Lendemain de fête

Arte
13/04/18 ~ 20:55 - 22:40

A l'issue d'une soirée organisée dans son appartement en l'absence de sa compagne, le jeune banquier Karsten se retrouve en tête à tête avec la charmante Anna, restée après le départ des autres convives. Alors que les deux quasi-inconnus, en état d'ébriété, s'apprêtent à tomber dans les bras l'un de l'autre, la jeune femme fait un grave malaise. Affolé, Karsten se précipite à la clinique voisine mais y trouve porte close. De retour chez lui, il découvre Anna gisant au sol, sans vie. La vie du jeune homme bascule. Il apprend bientôt qu'aucun des invités ne connaissait la jeune femme dont la présence à la soirée semble inexplicable. De témoin malheureux, Karsten devient alors suspect aux yeux de ses proches... Critique : En 2013, avec La Révélation d’Ela (confidentiellement sorti en salles), Asli Ozge décrivait la lente désagrégation d’un couple au sein de la bourgeoisie turque. Ce drame en sourdine se jouait dans une maison hyper moderne aux larges baies vitrées, où la femme et l’homme semblaient vivre chacun de leur côté, comme en autarcie. Le sens du cadrage presque photographique, comparable à celui de son compatriote Nuri Bilge Ceylan (Winter Sleep), se retrouve dans son troisième long métrage de cinéma, inédit en France. Lendemain de fête repose sur un argument de polar séduisant : une jeune femme meurt subitement après une soirée arrosée chez un banquier (Sebastian Hülk, tout en ambiguïté).
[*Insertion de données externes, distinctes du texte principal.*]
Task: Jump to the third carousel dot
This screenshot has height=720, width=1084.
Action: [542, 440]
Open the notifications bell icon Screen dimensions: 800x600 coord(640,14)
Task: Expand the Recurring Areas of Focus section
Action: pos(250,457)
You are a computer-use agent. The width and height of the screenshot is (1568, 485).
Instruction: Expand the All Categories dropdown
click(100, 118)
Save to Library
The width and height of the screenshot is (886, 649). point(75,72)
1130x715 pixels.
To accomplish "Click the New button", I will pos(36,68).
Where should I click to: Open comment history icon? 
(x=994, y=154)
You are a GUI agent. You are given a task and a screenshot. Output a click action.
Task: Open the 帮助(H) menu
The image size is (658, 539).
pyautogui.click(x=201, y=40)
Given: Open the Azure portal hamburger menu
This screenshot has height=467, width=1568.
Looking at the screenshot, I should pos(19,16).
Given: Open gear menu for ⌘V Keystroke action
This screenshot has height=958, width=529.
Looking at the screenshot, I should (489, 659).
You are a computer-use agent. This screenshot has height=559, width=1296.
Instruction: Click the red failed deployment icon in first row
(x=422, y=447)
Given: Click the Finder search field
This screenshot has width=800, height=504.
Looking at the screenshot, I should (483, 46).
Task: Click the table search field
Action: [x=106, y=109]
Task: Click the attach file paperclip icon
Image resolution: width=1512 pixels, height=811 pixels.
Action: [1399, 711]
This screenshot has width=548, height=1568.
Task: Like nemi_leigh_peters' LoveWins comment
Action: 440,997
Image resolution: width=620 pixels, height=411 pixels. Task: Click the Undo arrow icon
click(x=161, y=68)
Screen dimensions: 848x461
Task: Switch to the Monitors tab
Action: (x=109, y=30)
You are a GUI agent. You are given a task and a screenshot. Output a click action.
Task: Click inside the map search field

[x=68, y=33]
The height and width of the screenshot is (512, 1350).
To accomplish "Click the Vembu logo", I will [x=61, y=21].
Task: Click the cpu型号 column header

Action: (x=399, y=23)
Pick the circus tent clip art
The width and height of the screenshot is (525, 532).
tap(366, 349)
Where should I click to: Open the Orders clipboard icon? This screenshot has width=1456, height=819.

Suicide, non-assistance à personne en danger ou meurtre ? Le procès qui s’ensuit révèle à la fois l’hypocrisie de l’entourage familial, du cercle d’amis et du milieu professionnel. L’unité de lieu est ici abandonnée au profit d’une multiplicité de décors (intérieurs étriqués, horizon bouché par les montagnes), qui accentuent la solitude des protagonistes et donnent l’impression de se refermer comme autant de pièges sur le héros. Mais la cinéaste passe trop rapidement d’un espace à l’autre et se disperse avec un récit un peu brouillon, où se mêlent, de manière désordonnée, mélodrame intime, lutte des classes et dénonciation d’une certaine phallocratie allemande. La critique aurait sans doute été plus efficace en s’attardant davantage sur les personnages féminins.